I sat down in my captain's chair and strapped in as the ship hovered above the landing pad. Then within five seconds, it shot straight up into the atmosphere. The blue slowly gave way to black outside the glass of the windshield. I could hear the human breathing harder and faster behind me. Then we were in space.
“It is more beautiful than I ever thought,” I heard her mumble. I turned to look at her.
“You have never been in space?”
“I have not. Not until this moment. It is so dark. The blackest black I have ever seen.”
She continued to whisper to herself about what was outside the windshield. It had been a long time since I had seen and heard anyone's reaction to space. I had taken it for granted after years of traveling from my home planet and being in space most of the time.
Her eyes were wide width surprise, and her small pink lips mumbled sayings that only she could hear. I did notice that some of the anger had left her and now it was replaced with wonderment.
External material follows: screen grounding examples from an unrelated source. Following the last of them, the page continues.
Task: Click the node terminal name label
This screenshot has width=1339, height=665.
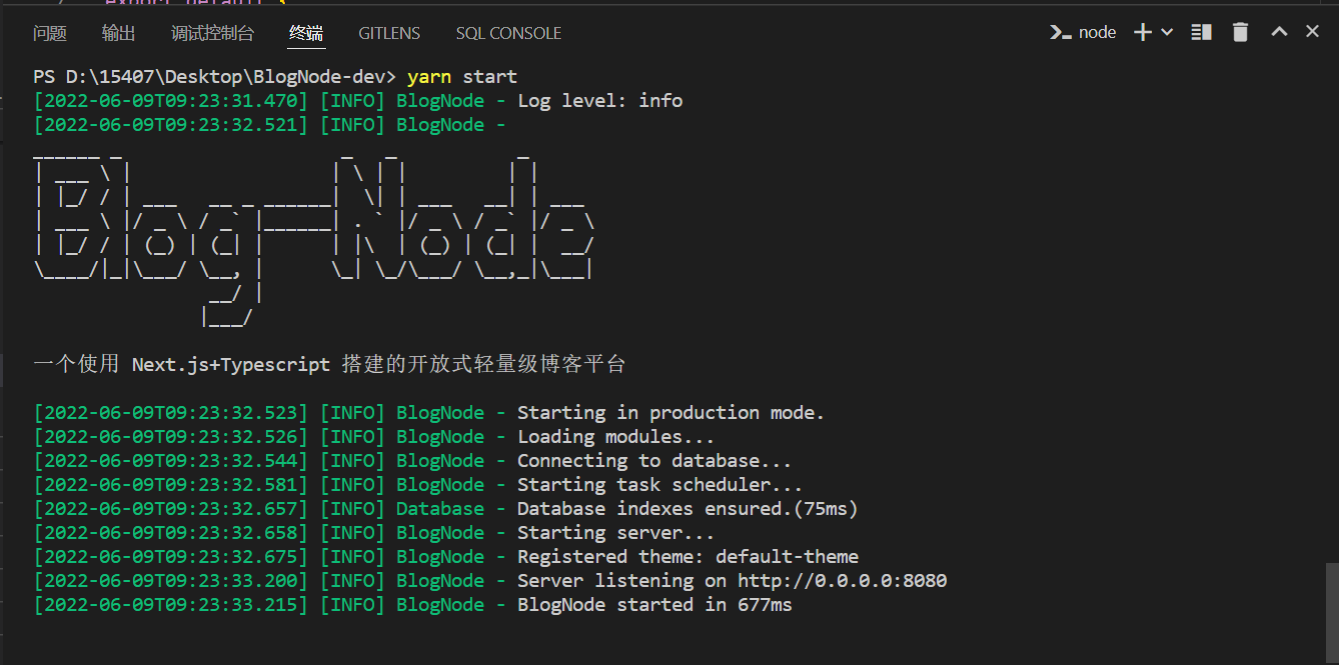Action: click(x=1097, y=32)
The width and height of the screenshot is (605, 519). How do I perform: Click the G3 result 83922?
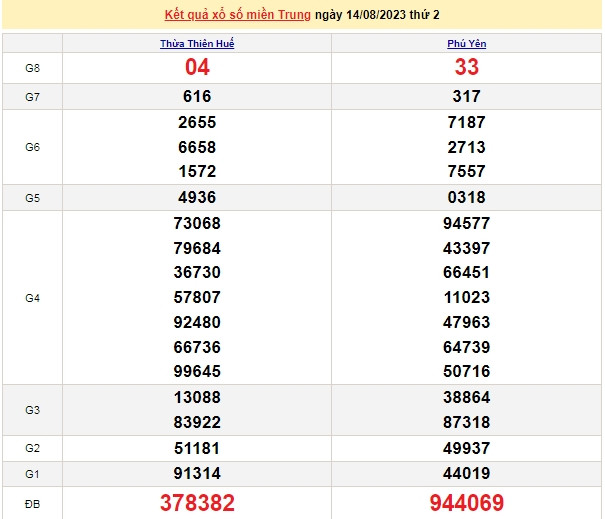[x=197, y=422]
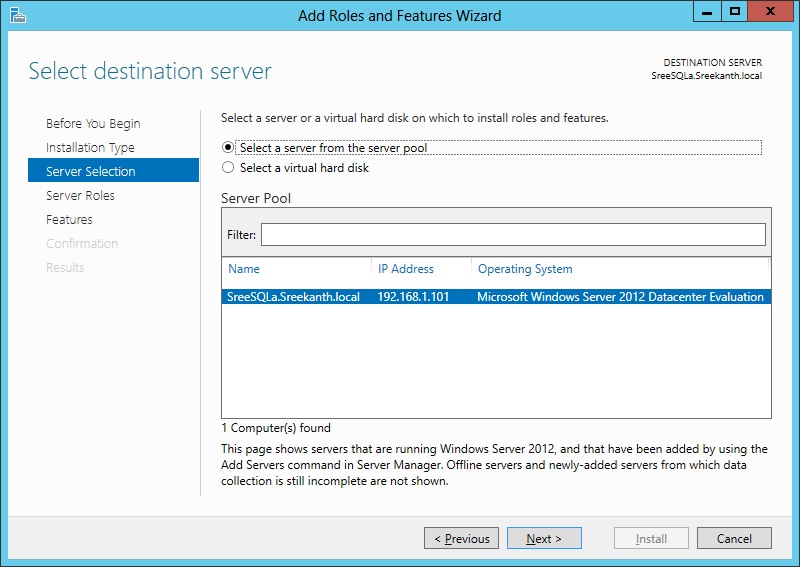Maximize the wizard window
This screenshot has height=567, width=800.
coord(735,12)
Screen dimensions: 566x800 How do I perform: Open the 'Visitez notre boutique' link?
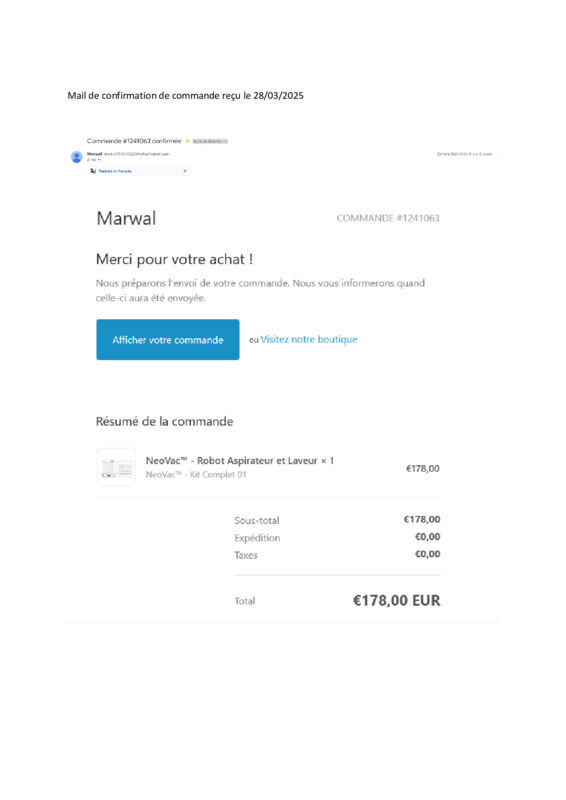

I had done her a service. Only minutes before she was ready to give up on life, and now she was seeing just how much more was out there for her to experience. I sat up prouder, arrogantly congratulating myself on being her everything, showing her new things. And I hadn't even started yet.
“Leader Ein, we are set at cruise altitude. We will be docking with the mothership in ten hours,” my pilot said.
“Good, keep the course steady. We do not want to arouse suspicion,” I said.
“Mothership! What? No!” the human said.
I rolled my eyes knowing that she was not going to quiet down the entire time and ten hours was a long time for my crew to be distracted by an
angry human female. I got up from my chair and walked over to her. I unstrapped her seat belts and scooped her up into my arms; she didn't stop arguing for one moment. I was wondering how she was even breathing with that many words coming out of her mouth.
“Set me down, you buffoon! You cannot do this to me! Where are you taking me now? Why don't you answer me?”
I carried her down the long hallway toward the back of the ship where the living quarters were located. The crew shared a large room of bunks that were no bigger than a closet. But there was a large living quarter at the very back that was my private apartment; next to it was a smaller room with all of the amenities that a human female would need, as she would not be its first occupant. I opened the door and set her down on the bed. As soon as I let go of her, she scrambled to the corner of the bed against the wall hugging her knees.